• **Required action**: Lines from the one containing "Click the 23:00 timestamp next to Grace" through the last line of the records below need to be repeated exactly; nothing else, and no pictures.

• **Stored data entries**:
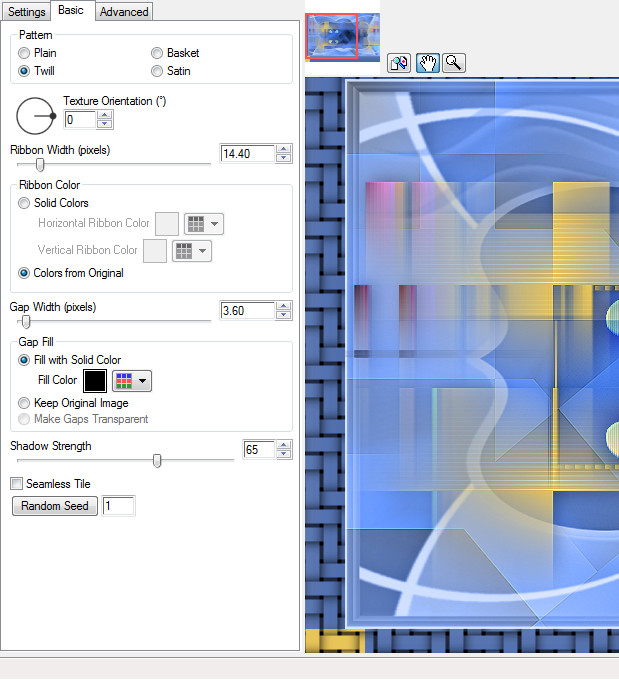
Task: Choose Solid Colors for ribbon color
Action: [x=25, y=203]
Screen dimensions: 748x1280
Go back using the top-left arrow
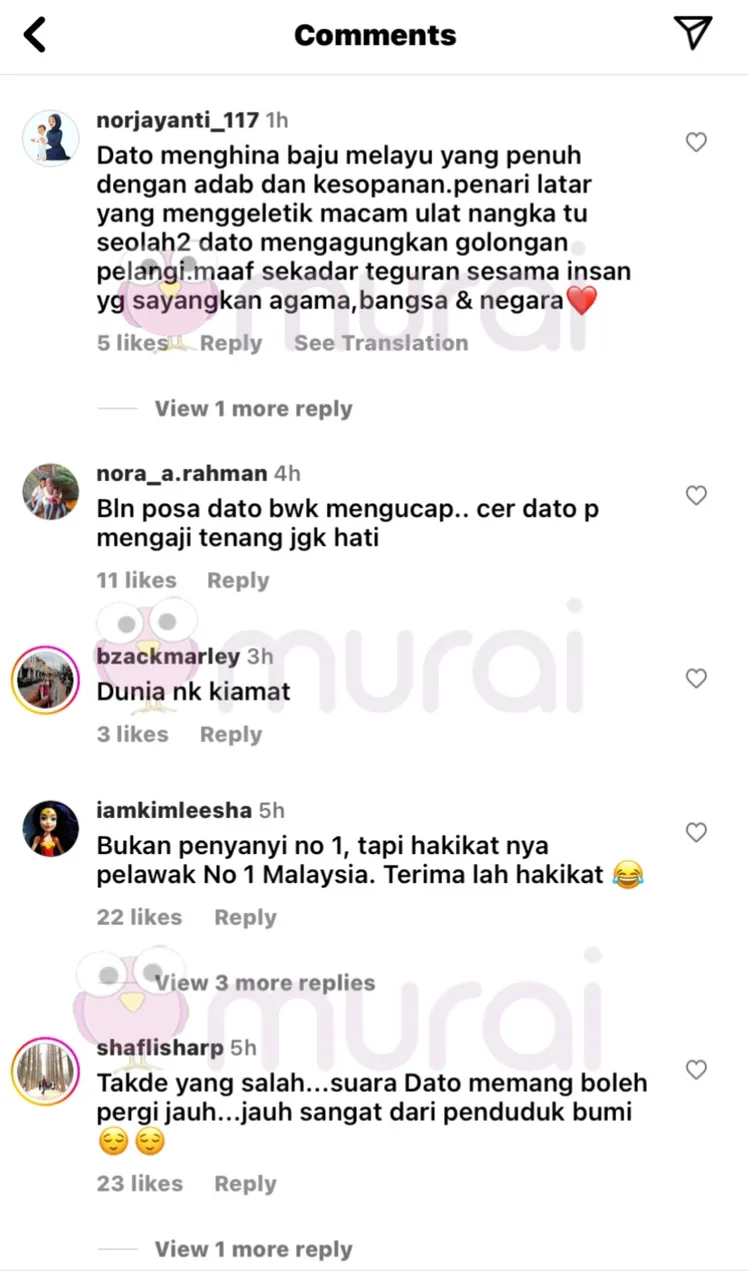(x=35, y=35)
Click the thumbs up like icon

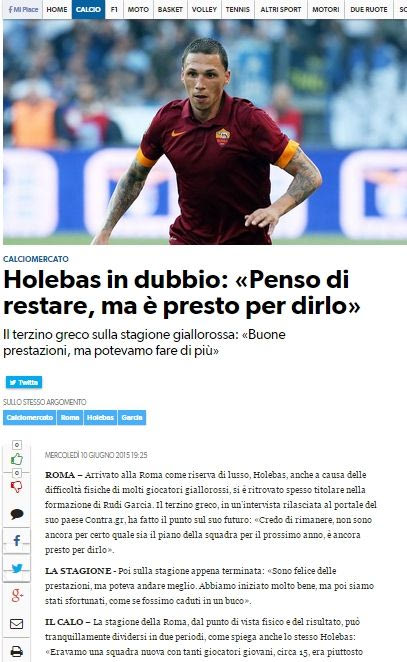[16, 459]
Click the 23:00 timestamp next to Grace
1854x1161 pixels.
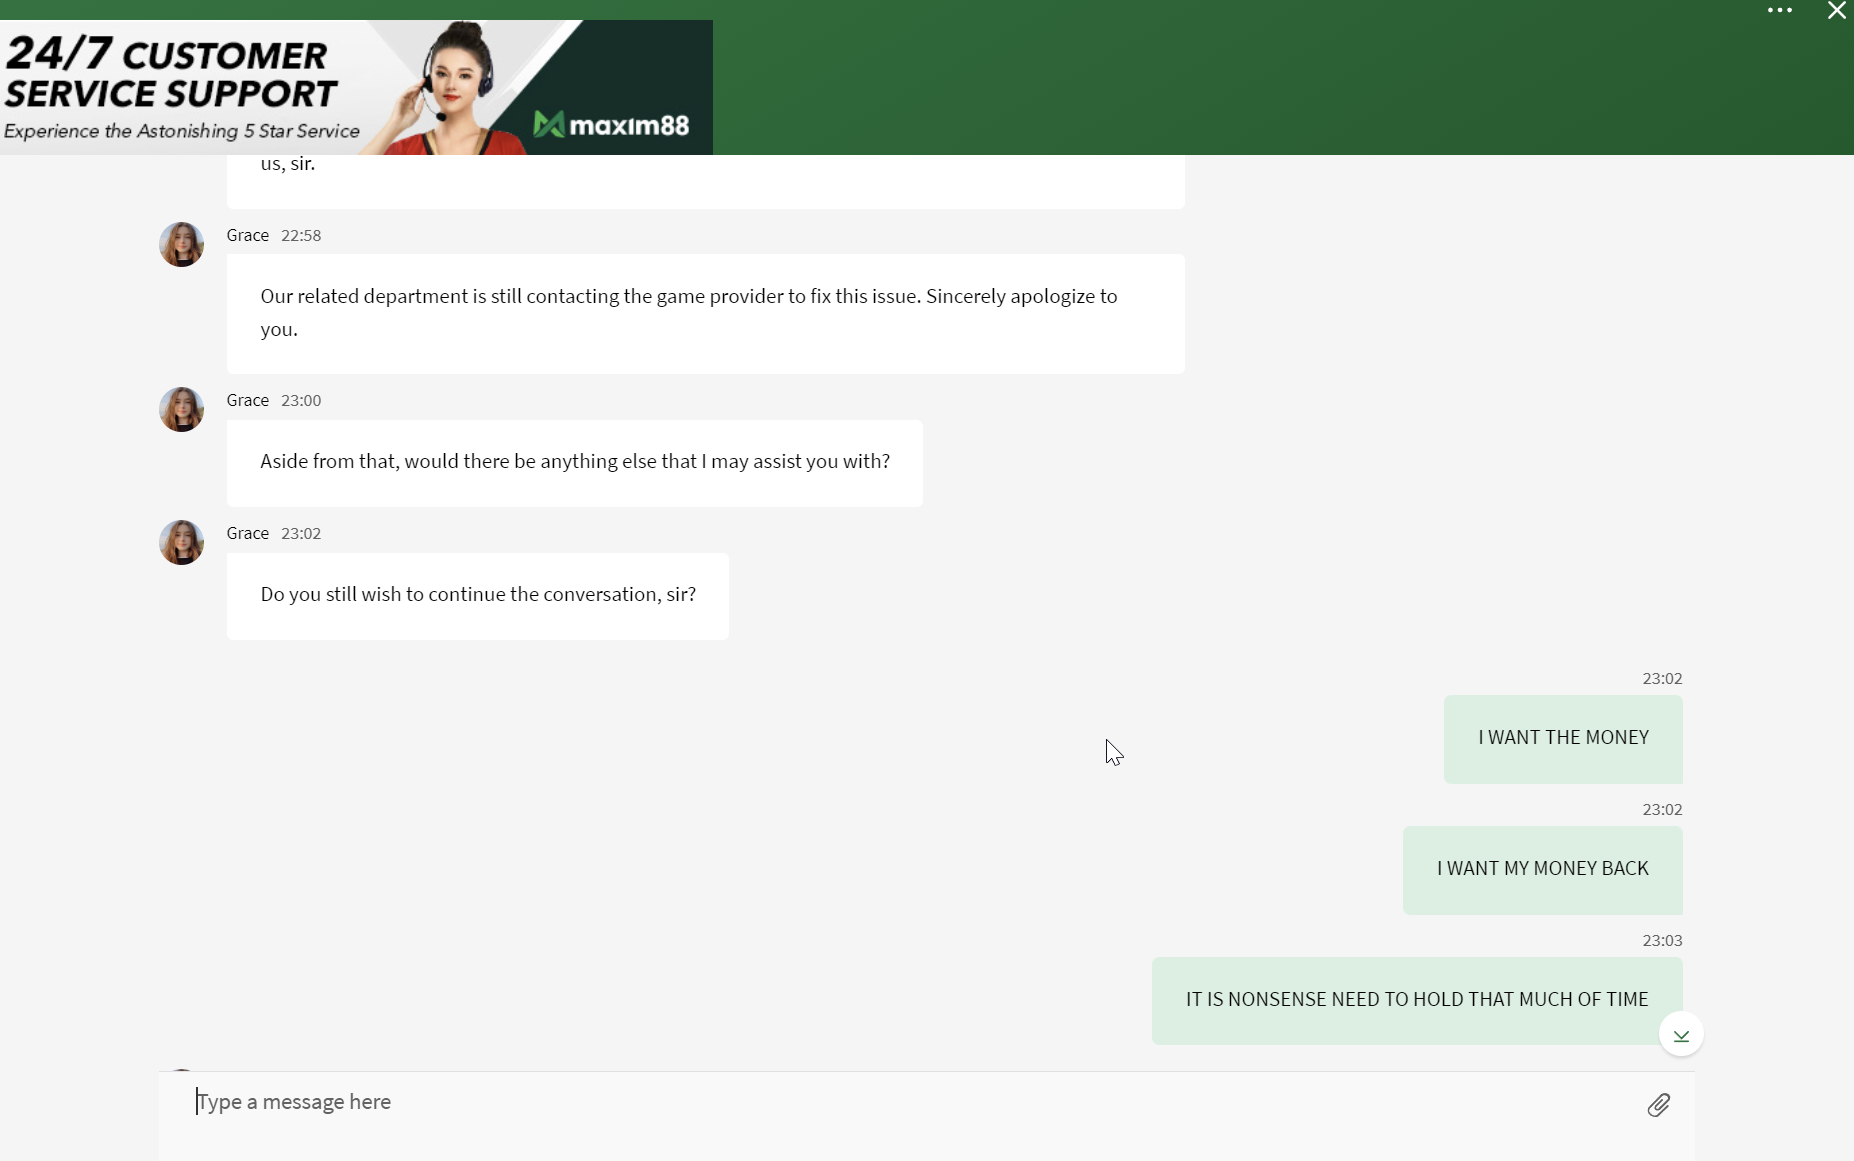[x=301, y=400]
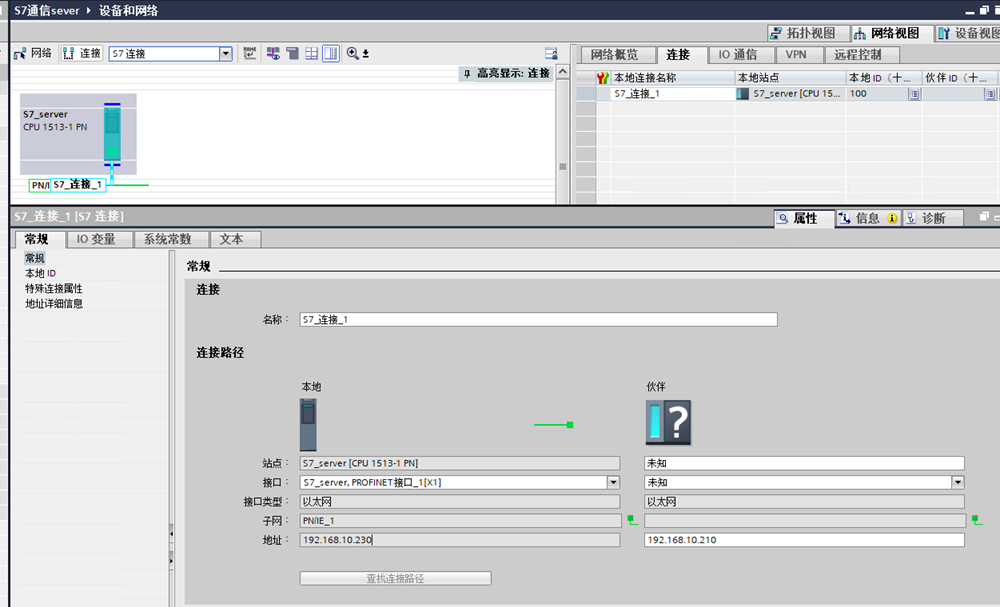Image resolution: width=1000 pixels, height=607 pixels.
Task: Click the zoom magnifier icon in toolbar
Action: click(x=353, y=54)
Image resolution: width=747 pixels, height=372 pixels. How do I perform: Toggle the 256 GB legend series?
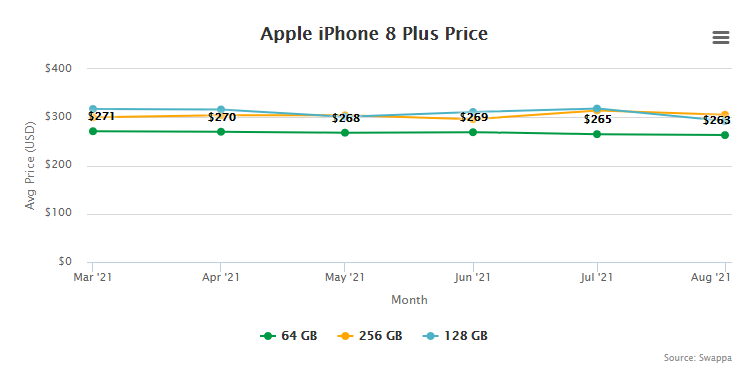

• **The completed task**:
Click the 23:00 timestamp next to Grace
1854x1161 pixels.
[x=301, y=400]
Image resolution: width=1000 pixels, height=607 pixels.
Task: Click the zoom magnifier icon in toolbar
Action: click(x=353, y=54)
Image resolution: width=747 pixels, height=372 pixels. How do I perform: Toggle the 256 GB legend series?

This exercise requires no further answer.